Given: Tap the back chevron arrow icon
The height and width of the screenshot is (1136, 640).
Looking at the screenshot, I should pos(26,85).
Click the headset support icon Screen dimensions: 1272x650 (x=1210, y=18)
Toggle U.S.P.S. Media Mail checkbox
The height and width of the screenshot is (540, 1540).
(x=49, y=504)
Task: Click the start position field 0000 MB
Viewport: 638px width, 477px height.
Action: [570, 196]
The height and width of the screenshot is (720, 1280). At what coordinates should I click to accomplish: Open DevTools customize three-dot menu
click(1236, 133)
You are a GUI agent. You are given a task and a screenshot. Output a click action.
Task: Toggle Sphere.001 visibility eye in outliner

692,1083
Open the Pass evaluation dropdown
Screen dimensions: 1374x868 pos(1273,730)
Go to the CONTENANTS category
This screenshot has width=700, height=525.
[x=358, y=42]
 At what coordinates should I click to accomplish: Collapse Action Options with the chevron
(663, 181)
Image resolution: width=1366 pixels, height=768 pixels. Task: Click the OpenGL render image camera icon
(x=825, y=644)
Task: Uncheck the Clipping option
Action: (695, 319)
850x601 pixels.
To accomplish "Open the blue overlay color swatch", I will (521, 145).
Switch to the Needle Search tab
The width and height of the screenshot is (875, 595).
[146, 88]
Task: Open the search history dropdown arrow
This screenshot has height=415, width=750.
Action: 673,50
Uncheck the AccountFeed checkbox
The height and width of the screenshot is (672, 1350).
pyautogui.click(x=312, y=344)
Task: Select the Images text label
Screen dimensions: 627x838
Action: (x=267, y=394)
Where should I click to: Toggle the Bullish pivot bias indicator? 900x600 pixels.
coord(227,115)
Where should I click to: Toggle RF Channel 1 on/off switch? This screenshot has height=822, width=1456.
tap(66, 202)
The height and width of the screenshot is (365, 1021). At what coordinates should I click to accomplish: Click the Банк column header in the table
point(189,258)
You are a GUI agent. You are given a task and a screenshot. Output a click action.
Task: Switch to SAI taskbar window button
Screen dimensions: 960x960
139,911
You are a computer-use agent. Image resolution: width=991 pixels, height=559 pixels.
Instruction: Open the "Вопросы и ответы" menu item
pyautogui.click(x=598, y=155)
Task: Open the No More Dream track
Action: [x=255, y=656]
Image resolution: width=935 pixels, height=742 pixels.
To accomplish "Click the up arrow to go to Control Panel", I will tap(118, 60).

++++++++

§ **Task to carry out**: Copy each line containing the word "arrow" from the data.

§ **Expected output**:
Given: Tap the back chevron arrow icon
Task: Open the search history dropdown arrow
To accomplish "Click the up arrow to go to Control Panel", I will tap(118, 60).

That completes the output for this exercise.